YOUR INSTRUCTIONS
Select the lines below containing the word "Given".

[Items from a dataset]
====================

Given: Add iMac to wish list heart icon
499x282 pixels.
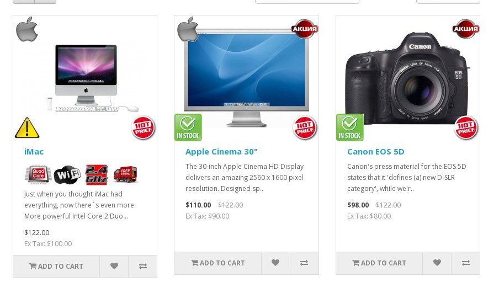Looking at the screenshot, I should (x=114, y=266).
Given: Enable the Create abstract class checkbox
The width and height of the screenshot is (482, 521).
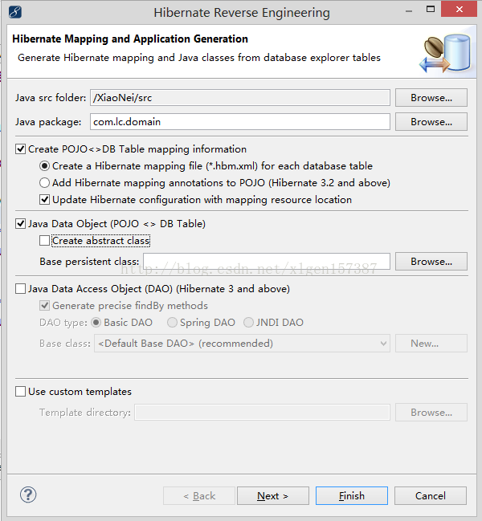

====================

SOLUTION TO THE PROBLEM
Given: Add iMac to wish list heart icon
Given: Enable the Create abstract class checkbox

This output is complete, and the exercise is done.